The first semester of your graduate studies when you’re far from home would be a crazy ride. You’ll be shocked by the “American culture” (but don’t worry we’ll soon have a post to absorb some of that shock), you’ll learn to manage an entire home on you own, you will miss your home…very badly, you’ll finally go to places whose names you had only heard in movies. Oh, and did I not mention, you’ll be really overwhelmed by the pressure of your coursework, having no time to even get a proper good night’s sleep. But surely it will be an experience of a lifetime for you and I’m very sure you’ll be able to get through all of that before you even notice.


When you land in the US for the first time, it’s a feeling that can’t really be described in words. You would find yourself caught up in two extreme emotions: a strong nostalgia for your folks back at your home and a surge of adrenalin to take up this adventure of a lifetime. Being jet-lagged to hell, sadly you’d spend all of your first days in the bed (well, a makeshift bed). As and when you gain your normal senses, you’ll be made to sit through 3-4 day long orientation programs and go through other formalities. It will be then that you would actually start exploring around and make some new friends.

Then comes the time for setting up your apartment. Depending on the location and price, some apartments are already fully furnished with beds and cabinets while some look as empty as a movie theater playing a KRK movie :P. But fret not, you won’t have to spend a fortune to furnish your dream home. This is where your friend through the lonely nights since the outbreak of internet, Facebook, comes handy. All the schools (almost) have a group where students buy/sell their stuff. You can get a pretty sweet price (generally less than half) for your furniture. This group is usually not limited to furniture, though, stuff here ranges from books to computer accessories and clothes.
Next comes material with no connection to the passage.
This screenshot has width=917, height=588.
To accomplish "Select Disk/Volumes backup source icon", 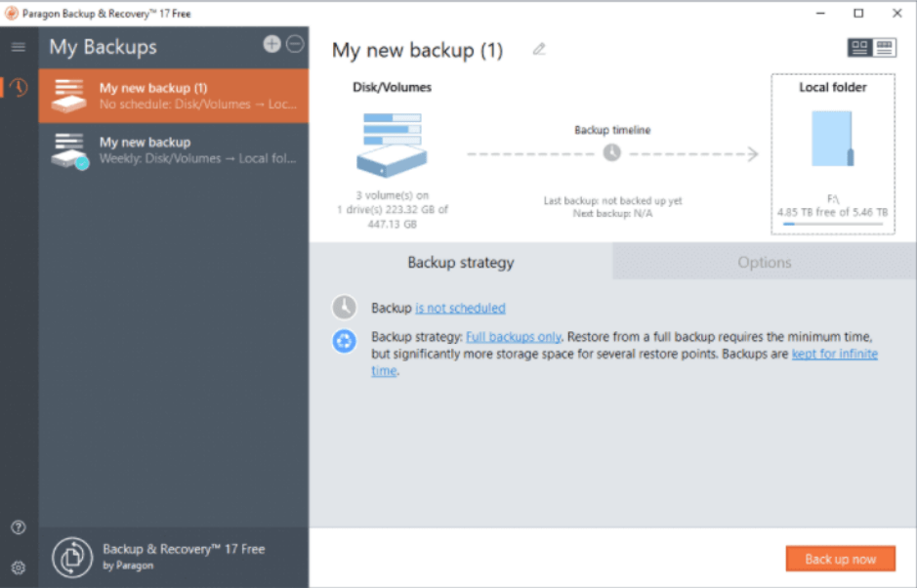I will pyautogui.click(x=392, y=145).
One thing that you may find surprising about the curriculum here is that you get to choose what courses you wish to study in any particular semester. I guess they make you do this so that you won’t be able to take the easy way out by saying I couldn’t perform well because I don’t like all the courses they teach in my discipline :P. No, but seriously, make full use of this flexibility and take the courses you really want to take. Consider the process of choosing the courses similar to the process of choosing what to eat from a widespread buffet, with the different cuisines representing different disciplines. The strategy that works best for me is going to the hall and first skimming through all the dishes. Then I try a few of them which appeal to me in the first round, and finally going the extra mile with the ones which I really liked. Believe it or not, the universities here do give you an option to “try” a course before you commit to it. The courses usually have a drop deadline, by which you should have dropped all the courses that you don’t want to take. In some schools, these deadlines extend up until the mid-sem exam results are out (So yeah technically you can also drop a course if you don’t get good marks in the mid-sem ;)). Talking to senior students will give you the real inside scoop on these courses in terms of the workload, relevance etc. I typically advise the incoming students to keep the first semester open to experiments taking courses across the breadth of your discipline and then narrowing your focus as you move into the program.
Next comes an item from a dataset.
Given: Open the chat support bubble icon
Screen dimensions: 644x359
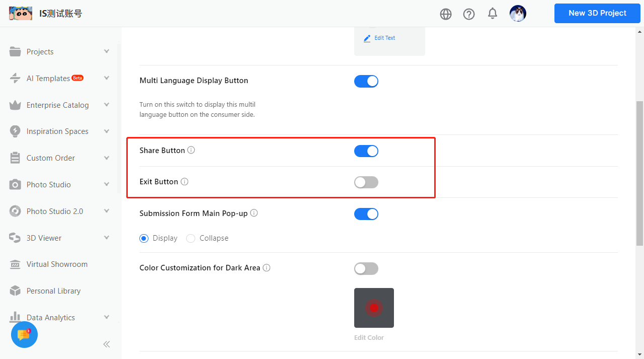Looking at the screenshot, I should pyautogui.click(x=24, y=334).
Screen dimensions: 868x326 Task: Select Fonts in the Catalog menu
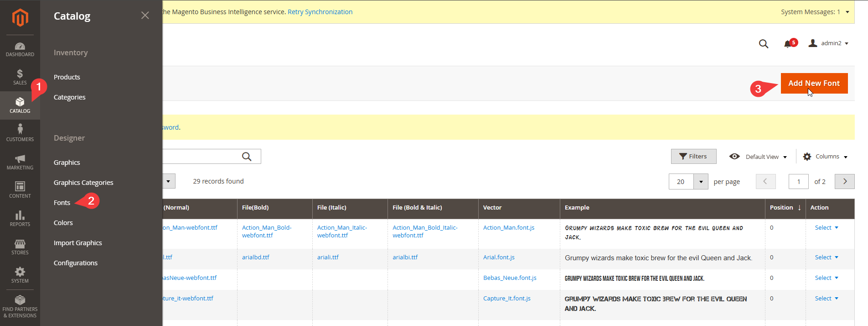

Once you are done with the course shopping, slowly but steadily your courses will gain momentum and you’ll find yourself totally engrossed in studies. You’ll turn into one of those “ghissus” whom you had always mocked. That’s just the karma being a bitch! But there’s a sweet side of those intense study routines that will get you addicted and you’ll actually start to enjoy being a ghissu. Towards the middle of the semester, you start hearing the words “career fair” repeatedly in almost every other conversation with almost every other person (talk about exaggeration!!!). Although most of the companies would be coming to recruit students from your senior batch, you should still try to visit them and talk to the recruiters. If nothing else, this would give you an idea of what to expect from these career fairs when your time comes and, at the same time, you can get a feel of what the recruiters are generally looking for in the candidates. You can consider this opportunity as a “mock career fair”, if you may. However, this is not as mock as you think, some companies are looking for interns and they don’t mind picking up good candidates from the new coming batch.

If by chance your university is in one of those cold places, you are going to have even more terrible days ahead of you. As they rightly said during my orientation, the mornings will be as dark as the nights, you’ll be crumpled under the pressure of exhaustive courses while snow blankets all the streets around you but don’t worry, the snow will melt, courses will get over, the sun will show up and everything will be back to normal again. If there is any advice that I can give you for survival during these tough times is that don’t succumb to the pressure and try to take out time for yourself once in awhile. Hangout with your friends, go out for drinks with them. Try to get engaged in any of the various activities going on in your ‘varsity. This would help you maintain your calm in the thunder.

Okay, I’ve spread enough fear already! I’m sure all of you reading this will get through the dreaded semester with a breeze.

Best of Luck!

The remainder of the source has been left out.